Google Groups no longer supports new Usenet posts or subscriptions. Historical content remains viewable.
Dismiss

&&

33 views
Skip to first unread message

Popping mad

unread,
Apr 29, 2017, 10:11:25 AM4/29/17
to
What is the purpose of the double ampersand in this use of auto

http://en.cppreference.com/w/cpp/container/vector/push_back

#include <vector>
#include <iostream>
#include <iomanip>

int main()
{
std::vector<std::string> numbers;

numbers.push_back("abc");
std::string s = "def";
numbers.push_back(std::move(s));

std::cout << "vector holds: ";
for (auto &&i : numbers) std::cout << std::quoted(i) << ' ';
std::cout << "\nMoved-from string holds " << std::quoted(s) << '\n';
}

Alf P. Steinbach

unread,
Apr 29, 2017, 3:16:35 PM4/29/17
to
In this context, where the type is deduced, the `&&` makes that type a
“universal reference” , also known as a “forwarding reference”.
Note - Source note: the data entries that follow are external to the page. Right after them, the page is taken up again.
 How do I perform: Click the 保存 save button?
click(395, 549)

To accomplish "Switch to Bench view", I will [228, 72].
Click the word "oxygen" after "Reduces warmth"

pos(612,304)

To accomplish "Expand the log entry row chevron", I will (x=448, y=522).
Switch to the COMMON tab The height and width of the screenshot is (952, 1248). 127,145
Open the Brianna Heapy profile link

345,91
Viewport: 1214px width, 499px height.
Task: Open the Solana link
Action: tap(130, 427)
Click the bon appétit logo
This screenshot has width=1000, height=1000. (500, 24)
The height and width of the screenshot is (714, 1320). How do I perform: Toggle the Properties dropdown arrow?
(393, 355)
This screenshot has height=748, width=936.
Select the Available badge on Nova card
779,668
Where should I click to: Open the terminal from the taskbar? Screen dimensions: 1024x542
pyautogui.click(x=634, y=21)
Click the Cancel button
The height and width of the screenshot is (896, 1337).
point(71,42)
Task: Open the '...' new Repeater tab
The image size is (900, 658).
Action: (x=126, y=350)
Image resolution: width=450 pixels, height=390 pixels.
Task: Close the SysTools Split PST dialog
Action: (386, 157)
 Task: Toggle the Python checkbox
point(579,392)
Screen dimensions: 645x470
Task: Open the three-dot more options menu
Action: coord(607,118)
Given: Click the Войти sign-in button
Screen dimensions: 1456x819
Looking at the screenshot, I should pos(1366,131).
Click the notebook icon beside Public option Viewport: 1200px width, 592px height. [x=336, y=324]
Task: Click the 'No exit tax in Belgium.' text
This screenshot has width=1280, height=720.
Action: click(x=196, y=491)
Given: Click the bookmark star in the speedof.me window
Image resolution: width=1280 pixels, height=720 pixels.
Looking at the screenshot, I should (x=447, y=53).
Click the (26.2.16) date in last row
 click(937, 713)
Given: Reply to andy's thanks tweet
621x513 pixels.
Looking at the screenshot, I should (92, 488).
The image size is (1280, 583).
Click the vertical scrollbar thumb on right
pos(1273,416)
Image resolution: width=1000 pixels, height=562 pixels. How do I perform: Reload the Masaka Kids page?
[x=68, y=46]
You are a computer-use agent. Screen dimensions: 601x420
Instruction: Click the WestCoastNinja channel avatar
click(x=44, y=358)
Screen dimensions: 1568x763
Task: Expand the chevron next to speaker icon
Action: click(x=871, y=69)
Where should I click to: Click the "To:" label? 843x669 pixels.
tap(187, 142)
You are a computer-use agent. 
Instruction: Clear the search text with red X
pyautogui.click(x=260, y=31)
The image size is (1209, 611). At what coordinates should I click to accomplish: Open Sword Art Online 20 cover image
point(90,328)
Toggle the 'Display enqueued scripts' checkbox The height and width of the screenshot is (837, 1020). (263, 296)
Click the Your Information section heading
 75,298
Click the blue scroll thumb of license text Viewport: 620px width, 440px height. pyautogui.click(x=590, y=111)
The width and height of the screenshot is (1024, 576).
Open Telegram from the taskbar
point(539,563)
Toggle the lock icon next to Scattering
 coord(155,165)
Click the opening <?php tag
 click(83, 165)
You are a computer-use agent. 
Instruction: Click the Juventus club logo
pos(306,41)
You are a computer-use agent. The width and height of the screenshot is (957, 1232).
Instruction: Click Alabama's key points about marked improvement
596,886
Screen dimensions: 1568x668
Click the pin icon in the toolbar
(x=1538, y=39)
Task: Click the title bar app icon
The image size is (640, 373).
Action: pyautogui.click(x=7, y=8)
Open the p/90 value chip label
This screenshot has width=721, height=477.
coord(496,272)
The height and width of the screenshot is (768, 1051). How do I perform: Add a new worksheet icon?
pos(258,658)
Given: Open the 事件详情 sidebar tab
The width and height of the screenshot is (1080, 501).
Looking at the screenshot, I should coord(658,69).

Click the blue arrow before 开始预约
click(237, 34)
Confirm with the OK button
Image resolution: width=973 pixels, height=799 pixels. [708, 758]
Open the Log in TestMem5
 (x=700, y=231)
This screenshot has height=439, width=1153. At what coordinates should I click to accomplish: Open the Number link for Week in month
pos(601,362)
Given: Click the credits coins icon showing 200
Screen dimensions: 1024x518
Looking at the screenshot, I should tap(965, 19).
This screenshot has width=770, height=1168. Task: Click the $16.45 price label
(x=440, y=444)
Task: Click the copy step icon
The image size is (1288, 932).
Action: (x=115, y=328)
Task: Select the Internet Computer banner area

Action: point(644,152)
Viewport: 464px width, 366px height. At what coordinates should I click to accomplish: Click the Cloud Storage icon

In effect, if `i` is bound to an rvalue expression (a temporary), then
type deduction plus the rules for collapsing of `&`-sequences make `i`
of type `T&&`, an rvalue reference. And if `i` is bound to an lvalue
expression, then those same rules make `i` of type `T&`, an ordinary
C++03 reference. This is the sort of shape shifting nature of a
universal reference.

For this particular case `i` is bound to an lvalue in each iteration of
the loop, and thus its type is `T&`, namely `std::string&`.

If the programmer was well aware of things and wrote that intentionally,
not just blindly copying what he/she had seen elsewhere, then the only
purpose I can think of would be to support a later modification of the
code where `i` might instead be bound to an rvalue.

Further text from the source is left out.